**What to do**
Which lines below mention "computer"? Pick each one out.

(Records shown begins)

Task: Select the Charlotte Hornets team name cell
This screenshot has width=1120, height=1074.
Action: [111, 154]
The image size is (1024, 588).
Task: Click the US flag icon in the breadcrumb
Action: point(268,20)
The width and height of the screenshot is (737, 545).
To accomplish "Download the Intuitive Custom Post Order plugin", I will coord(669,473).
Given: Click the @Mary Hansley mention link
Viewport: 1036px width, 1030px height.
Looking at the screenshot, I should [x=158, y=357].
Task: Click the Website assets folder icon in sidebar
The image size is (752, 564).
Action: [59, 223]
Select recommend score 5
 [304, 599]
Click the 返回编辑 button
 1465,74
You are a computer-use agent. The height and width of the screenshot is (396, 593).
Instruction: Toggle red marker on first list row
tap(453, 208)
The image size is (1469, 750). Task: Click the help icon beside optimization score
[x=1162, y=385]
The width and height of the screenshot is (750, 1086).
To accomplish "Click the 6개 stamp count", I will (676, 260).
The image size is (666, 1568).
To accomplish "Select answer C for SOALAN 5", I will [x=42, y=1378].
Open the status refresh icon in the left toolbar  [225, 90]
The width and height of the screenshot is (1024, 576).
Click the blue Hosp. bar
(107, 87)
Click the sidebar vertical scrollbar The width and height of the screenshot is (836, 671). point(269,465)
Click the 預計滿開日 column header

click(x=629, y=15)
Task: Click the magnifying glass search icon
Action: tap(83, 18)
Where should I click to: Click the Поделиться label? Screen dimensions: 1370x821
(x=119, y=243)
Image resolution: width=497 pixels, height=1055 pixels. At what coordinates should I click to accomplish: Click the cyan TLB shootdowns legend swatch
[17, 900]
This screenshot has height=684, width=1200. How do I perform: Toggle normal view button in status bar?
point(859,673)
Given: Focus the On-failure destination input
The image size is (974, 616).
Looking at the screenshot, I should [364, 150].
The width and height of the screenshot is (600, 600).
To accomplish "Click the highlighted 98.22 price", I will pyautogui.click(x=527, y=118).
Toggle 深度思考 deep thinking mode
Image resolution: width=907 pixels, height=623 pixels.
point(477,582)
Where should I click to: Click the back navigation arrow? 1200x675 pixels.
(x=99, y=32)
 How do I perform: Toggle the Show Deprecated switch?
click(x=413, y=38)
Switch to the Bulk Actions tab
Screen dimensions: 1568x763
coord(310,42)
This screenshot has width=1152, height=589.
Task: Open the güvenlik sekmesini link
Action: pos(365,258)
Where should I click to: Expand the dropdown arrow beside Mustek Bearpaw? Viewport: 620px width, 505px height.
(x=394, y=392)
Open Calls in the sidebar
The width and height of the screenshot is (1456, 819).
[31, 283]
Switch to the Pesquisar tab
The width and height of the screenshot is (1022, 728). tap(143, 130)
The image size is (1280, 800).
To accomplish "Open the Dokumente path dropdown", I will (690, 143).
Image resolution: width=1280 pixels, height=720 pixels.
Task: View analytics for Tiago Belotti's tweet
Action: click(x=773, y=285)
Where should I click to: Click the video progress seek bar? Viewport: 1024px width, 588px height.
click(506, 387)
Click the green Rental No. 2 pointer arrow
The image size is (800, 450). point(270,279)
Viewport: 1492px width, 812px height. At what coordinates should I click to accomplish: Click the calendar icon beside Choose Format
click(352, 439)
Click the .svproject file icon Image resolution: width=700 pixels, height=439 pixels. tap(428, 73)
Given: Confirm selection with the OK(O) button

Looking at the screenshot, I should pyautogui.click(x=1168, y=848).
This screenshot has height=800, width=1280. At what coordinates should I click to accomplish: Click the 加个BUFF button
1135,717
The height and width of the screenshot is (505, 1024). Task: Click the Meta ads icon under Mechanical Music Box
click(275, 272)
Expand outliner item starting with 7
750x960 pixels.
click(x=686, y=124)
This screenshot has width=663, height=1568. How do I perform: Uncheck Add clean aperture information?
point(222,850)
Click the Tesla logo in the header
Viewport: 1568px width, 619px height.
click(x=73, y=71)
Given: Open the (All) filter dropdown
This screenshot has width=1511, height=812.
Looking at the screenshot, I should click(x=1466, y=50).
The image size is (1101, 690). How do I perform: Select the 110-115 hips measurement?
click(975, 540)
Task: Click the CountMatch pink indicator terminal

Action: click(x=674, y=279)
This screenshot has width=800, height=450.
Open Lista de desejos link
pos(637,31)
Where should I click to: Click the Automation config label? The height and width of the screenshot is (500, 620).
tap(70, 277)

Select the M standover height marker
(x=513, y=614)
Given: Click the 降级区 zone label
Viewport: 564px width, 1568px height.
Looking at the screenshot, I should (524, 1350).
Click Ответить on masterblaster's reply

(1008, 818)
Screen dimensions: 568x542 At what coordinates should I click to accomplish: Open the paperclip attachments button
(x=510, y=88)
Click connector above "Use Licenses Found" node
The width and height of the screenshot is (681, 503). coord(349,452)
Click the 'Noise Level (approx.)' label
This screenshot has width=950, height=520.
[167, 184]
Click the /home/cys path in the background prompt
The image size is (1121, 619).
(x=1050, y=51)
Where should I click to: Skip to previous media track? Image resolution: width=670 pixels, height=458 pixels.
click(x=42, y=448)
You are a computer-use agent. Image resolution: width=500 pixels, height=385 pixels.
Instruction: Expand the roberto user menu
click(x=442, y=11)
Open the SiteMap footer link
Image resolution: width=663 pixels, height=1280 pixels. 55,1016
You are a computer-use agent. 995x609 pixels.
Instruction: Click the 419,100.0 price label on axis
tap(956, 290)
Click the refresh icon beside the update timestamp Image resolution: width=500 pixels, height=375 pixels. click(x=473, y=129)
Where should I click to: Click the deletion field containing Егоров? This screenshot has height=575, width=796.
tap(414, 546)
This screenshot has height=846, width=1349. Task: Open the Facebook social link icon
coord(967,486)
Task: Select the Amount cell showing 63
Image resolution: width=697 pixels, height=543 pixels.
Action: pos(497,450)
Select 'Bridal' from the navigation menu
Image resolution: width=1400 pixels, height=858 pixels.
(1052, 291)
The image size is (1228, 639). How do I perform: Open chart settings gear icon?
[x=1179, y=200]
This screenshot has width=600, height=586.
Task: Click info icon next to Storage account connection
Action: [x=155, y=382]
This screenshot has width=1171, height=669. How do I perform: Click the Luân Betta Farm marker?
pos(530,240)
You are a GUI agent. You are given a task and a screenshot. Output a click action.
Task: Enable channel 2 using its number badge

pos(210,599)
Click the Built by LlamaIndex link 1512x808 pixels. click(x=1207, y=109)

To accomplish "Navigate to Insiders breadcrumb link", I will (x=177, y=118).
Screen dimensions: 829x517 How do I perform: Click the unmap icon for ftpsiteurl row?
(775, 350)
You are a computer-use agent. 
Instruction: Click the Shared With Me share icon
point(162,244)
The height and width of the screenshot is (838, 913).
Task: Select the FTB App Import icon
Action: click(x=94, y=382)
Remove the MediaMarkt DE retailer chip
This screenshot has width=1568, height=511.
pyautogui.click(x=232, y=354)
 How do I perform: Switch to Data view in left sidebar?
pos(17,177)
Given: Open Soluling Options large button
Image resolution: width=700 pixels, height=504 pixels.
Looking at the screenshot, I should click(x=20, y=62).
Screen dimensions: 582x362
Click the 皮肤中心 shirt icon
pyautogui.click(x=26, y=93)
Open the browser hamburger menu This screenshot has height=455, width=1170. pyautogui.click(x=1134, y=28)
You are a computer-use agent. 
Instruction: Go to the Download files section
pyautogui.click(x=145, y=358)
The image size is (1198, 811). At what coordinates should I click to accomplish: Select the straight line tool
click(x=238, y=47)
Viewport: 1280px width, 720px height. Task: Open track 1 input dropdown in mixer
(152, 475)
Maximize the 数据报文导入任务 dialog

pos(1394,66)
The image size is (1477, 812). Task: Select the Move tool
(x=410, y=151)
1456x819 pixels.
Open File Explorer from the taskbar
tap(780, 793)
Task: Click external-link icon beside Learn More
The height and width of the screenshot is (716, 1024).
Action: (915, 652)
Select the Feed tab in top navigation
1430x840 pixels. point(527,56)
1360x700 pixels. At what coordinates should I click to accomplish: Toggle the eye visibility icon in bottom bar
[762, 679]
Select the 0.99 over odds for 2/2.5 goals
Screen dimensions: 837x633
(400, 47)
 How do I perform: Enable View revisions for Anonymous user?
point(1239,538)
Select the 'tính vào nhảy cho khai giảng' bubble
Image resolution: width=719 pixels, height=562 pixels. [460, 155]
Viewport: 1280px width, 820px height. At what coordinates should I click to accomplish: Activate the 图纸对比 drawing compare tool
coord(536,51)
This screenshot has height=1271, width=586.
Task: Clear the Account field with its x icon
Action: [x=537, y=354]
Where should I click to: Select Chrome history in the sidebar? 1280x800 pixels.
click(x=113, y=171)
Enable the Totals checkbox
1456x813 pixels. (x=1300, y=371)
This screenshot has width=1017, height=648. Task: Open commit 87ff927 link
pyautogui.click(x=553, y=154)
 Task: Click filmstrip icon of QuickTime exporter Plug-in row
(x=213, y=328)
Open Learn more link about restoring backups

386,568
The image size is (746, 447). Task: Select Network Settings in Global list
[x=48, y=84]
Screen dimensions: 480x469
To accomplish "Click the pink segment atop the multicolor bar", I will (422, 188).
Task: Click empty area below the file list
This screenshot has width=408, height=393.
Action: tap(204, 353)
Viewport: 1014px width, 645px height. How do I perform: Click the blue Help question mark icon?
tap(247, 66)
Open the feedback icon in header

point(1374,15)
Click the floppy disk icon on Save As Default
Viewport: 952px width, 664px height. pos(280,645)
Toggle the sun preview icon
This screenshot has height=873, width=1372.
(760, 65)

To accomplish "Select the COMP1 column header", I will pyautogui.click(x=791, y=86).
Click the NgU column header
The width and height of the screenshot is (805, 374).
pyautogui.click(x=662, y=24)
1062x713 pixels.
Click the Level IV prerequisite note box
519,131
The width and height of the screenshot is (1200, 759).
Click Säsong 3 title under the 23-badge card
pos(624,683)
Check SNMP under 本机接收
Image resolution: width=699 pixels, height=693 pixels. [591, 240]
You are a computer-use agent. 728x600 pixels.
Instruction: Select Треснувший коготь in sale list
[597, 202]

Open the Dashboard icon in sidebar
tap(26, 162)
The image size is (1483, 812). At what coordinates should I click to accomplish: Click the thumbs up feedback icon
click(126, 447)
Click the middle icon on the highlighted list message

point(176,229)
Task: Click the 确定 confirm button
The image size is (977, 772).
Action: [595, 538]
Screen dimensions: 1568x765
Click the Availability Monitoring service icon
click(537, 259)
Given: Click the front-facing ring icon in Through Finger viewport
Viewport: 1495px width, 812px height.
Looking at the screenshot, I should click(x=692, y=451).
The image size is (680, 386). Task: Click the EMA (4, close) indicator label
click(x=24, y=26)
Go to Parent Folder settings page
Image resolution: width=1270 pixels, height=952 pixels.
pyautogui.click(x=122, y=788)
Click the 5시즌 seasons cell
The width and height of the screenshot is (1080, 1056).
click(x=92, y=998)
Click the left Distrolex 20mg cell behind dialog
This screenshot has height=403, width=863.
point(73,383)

(Records shown ends)

**Exercise solution**
You are a computer-use agent. The height and width of the screenshot is (396, 593).
You are a computer-use agent. Image resolution: width=500 pixels, height=385 pixels.
You are a computer-use agent. 995x609 pixels.
You are a computer-use agent. 
You are a computer-use agent. 
You are a computer-use agent. 728x600 pixels.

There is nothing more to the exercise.